Low-Dose Zolpidem Gets FDA Okay for Wee-Hours Awakening

MedicalToday

A new formulation of the insomnia drug zolpidem tartrate (Ambien) has been approved with a lower dosage, and with a different brand name, to treat middle-of-the-night awakenings followed by difficulty returning to sleep, the FDA said.

Called Intermezzo, the sublingual tablet product has a maximum recommended dose of 1.75 mg for women and 3.5 mg for men, to be taken once per night.
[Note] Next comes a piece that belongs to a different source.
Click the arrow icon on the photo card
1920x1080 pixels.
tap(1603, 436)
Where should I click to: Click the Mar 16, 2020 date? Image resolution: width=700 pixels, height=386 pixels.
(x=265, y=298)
The gender difference stems from slower clearance rates in women, according to the FDA.

In contrast, the standard Ambien dose is 10 mg.
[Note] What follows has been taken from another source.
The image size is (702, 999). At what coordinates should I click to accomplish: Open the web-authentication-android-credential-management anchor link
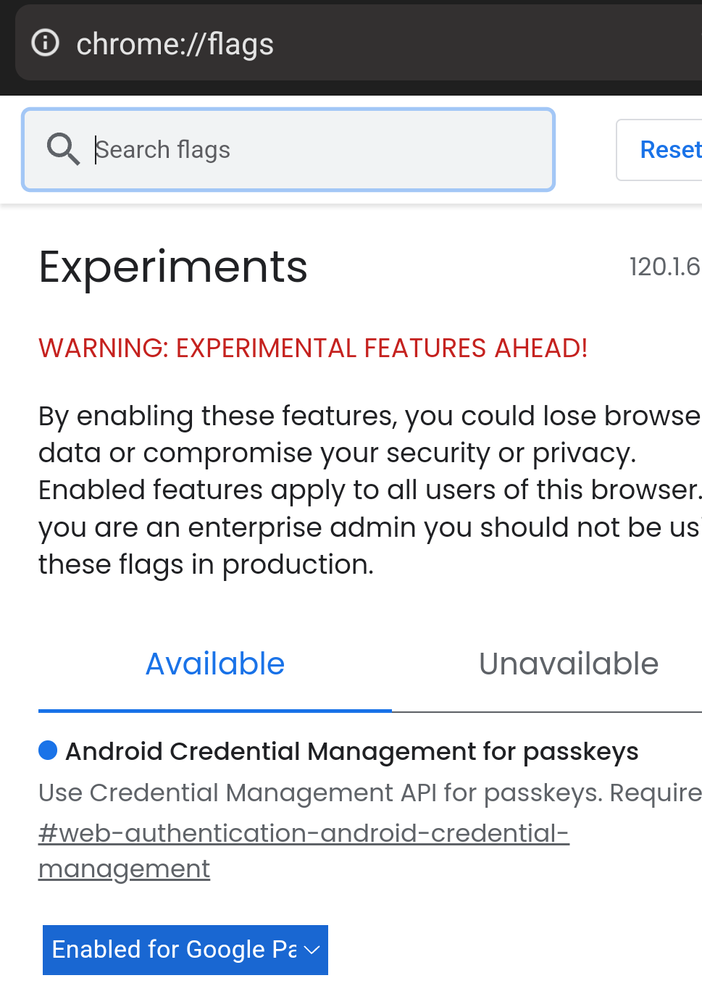(x=303, y=851)
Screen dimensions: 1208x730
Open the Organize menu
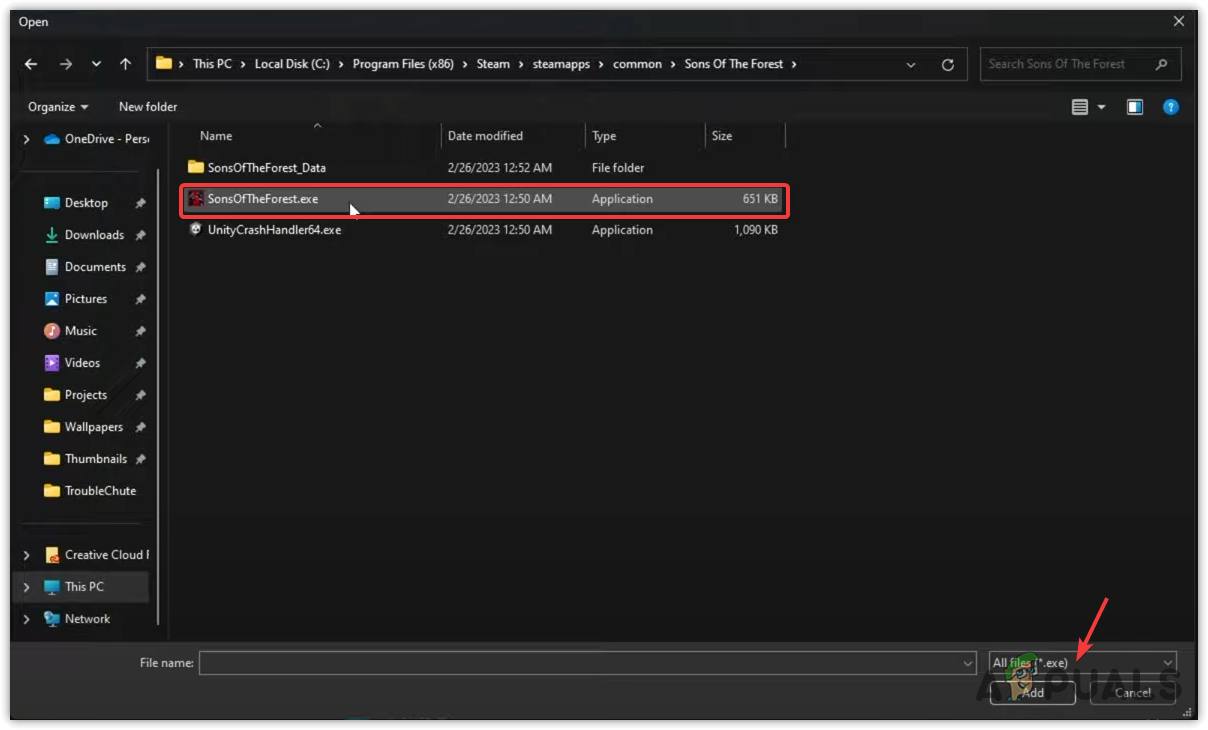coord(58,107)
"For people whose insomnia causes them to wake in middle of the night with difficulty returning to sleep, this new medication offers a safer choice than taking a higher dose of zolpidem upon waking," said Robert Temple, MD, deputy center director for clinical science in the FDA's Center for Drug Evaluation and Research, in a statement.

"With this lower dose, there is less risk of a person having too much drug in the body upon waking, which can cause dangerous drowsiness and impair driving."

The agency said the low-dose formulation was evaluated in two clinical trials with more than 370 patients. Patients taking the low-dose drug had shorter sleep latency after awakening compared with placebo. The most commonly reported adverse reactions in the clinical trials were headache, nausea, and fatigue.

As with other sleep medications, the product may lead to somnambulation, risk of which is increased when it is combined with alcohol or other sedative drugs.

The new formulation is manufactured by Transcept Pharmaceuticals of Port Richmond, Calif.